The benchmark comprises over 200 tasks divided into four categories of increasing complexity:
- Merge-visualize: Simple tasks requiring joining tabular and geographic data to create maps.
- Process-merge-visualize: Tasks involving data filtering or column operations before mapping.
- Spatial operations: Tasks needing spatial joins, buffers, raster calculations, or distance measurements.
- Heatmaps, contour lines: Complex tasks requiring specific visualization tools like heatmaps or contour generation, often combined with other spatial operations.
Crucially, each category includes both solvable tasks and intentionally unsolvable tasks (due to data or tool limitations) to test the LLMs' ability to recognize and reject impossible requests, minimizing hallucinated outputs. Tasks were designed to mimic natural language queries from GIS users, sometimes containing ambiguity.
Evaluation employs an LLM-as-Judge framework. Seven commercial LLMs were tested as the "solver" agent (Sonnet 3.5/3.7, Haiku 3.5, Gemini 2.0, GPT-4o/4o-mini, o3-mini), all run at temperature 0 for consistency. The agent's generated sequence of tool calls (candidate solution) for each task is compared against manually curated reference solutions. Reference solutions specify the expected tool calls, represent an empty sequence if no tools are needed, or indicate a reject_task
call for unsolvable tasks. Multiple reference solutions are allowed for ambiguous tasks. A panel of LLM judges (Sonnet 3.5, GPT-4o, Gemini 2.0) assesses the semantic equivalence between candidate and reference solutions, assigning a score (match, partial match, no match). The evaluator's performance was validated against human annotations, with Sonnet 3.5 proving the most aligned judge.
Key findings include:
- Sonnet 3.5 and GPT-4o achieved the best overall performance, balancing success on solvable tasks with accurate rejection of unsolvable ones.
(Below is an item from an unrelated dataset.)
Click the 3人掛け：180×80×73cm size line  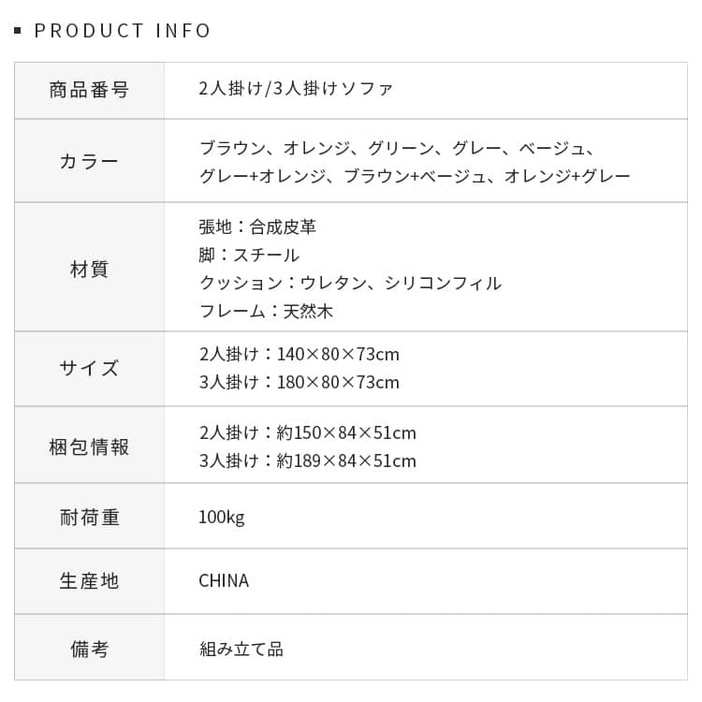(299, 382)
- Anthropic models (Claude Sonnet/Haiku) performed well on solvable tasks but struggled to reject unsolvable ones.
- OpenAI models (GPT-4o/4o-mini, o3-mini) were better at identifying unsolvable tasks, with GPT-4o being the most balanced among them. GPT-4o mini and o3-mini showed lower overall success rates.
- Performance generally decreased with task complexity, with "Heatmaps, contour lines" being the most challenging category.
- Anthropic models consumed substantially more input and output tokens compared to OpenAI and Google models.
- Common errors included poor understanding of geometry (e.g., centroids), reliance on outdated world knowledge, inefficient data manipulation (e.g., merging large datasets before filtering), skipping necessary filtering steps, and attempting to solve tasks with partial data instead of rejecting.
The paper concludes that while current LLMs show promise for geospatial tasks, performance varies significantly. GeoBenchX provides a standardized, open-source toolset (benchmark tasks, evaluation framework, datasets, code available on GitHub) for ongoing evaluation of LLM capabilities in the GeoAI domain, particularly for practical GIS applications.